Zatrzymany po prawie dwóch latach
Zabił człowieka i uciekł. Przez prawie dwa lata wierzył, że prawda nie wyjdzie na jaw. Ale wyszła. Wczoraj policjanci z Wydziału do walki z Przestępczością Przeciwko Życiu i Zdrowiu zatrzymali podejrzanego.
Zabił człowieka i uciekł. Przez prawie dwa lata wierzył, że prawda nie wyjdzie na jaw. Ale wyszła. Wczoraj policjanci z Wydziału do walki z Przestępczością Przeciwko Życiu i Zdrowiu zatrzymali podejrzanego.
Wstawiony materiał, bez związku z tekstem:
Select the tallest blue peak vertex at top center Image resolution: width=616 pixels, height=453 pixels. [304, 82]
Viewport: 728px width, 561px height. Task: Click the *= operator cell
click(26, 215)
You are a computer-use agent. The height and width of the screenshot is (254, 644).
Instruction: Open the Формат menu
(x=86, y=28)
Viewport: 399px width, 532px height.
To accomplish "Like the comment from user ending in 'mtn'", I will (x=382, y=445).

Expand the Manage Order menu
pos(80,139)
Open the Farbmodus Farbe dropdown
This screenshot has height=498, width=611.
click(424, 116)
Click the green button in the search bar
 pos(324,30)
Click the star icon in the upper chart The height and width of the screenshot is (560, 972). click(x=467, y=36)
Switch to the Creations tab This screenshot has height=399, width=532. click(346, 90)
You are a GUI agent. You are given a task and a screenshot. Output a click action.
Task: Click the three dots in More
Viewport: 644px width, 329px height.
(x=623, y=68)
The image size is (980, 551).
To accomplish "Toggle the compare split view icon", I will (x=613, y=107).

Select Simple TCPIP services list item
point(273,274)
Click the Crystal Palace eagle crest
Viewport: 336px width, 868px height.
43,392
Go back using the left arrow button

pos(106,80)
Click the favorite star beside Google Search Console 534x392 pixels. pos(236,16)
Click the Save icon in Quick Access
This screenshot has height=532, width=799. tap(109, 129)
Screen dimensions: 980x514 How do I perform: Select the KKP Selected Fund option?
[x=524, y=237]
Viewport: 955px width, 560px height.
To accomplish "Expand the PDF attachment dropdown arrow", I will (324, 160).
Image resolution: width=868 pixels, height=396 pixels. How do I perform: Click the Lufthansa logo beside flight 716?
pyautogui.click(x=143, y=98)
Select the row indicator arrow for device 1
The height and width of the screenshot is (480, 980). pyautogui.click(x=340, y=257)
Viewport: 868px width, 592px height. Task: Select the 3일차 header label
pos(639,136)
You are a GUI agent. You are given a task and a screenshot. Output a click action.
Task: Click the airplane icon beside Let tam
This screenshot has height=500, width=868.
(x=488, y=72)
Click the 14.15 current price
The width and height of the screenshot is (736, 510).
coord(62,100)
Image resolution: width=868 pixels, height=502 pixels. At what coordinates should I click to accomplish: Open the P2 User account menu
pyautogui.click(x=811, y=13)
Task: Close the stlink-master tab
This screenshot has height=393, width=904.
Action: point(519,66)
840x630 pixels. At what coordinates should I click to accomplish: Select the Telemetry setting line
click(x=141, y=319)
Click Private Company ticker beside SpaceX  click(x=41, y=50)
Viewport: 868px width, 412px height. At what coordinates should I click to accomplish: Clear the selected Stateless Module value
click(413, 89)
Po prawie dwóch latach poszukiwań katowiccy policjanci zatrzymali sprawcę śmiertelnego pobicia 51-letniego mężczyzny, do którego doszło 3 października 2008 roku. W tym dniu około 23.00 policjanci otrzymali informację o zwłokach mężczyzny leżących w rejonie ulicy Szybowej. Prowadzone ponad rok śledztwo nie przynosiło rezultatów. Przełom w sprawie nastąpił w grudniu 2009 roku. Policjanci zdobyli informację, która naprowadziła ich na trop sprawcy. Kolejne miesiące to gromadzenie informacji o podejrzewanym i przygotowywanie materiału dowodowego. 21-letni mieszkaniec Katowic wierzył, że prawda nigdy nie wyjdzie na jaw. Ale wyszła. Wczoraj mężczyzna został zatrzymany przez policjantów z Wydziału do walki z Przestępczością Przeciwko Życiu i Zdrowiu. Przyznał się do zbrodni. Podczas przesłuchania powiedział, że starszy człowiek, który chciał zapalić papierosa poprosił go o ogień. To bardzo go rozwścieczyło. Rzucił się na niego i brutalnie pobił. Rannego zostawił na ulicy i uciekł. Ofiara zmarła w wyniku licznych obrażeń głowy. 21-latek usłyszał zarzut uszkodzenia ciała, w wyniku którego nastąpiła śmierć człowieka. Grozi mu dwunastoletni pobyt w więzieniu.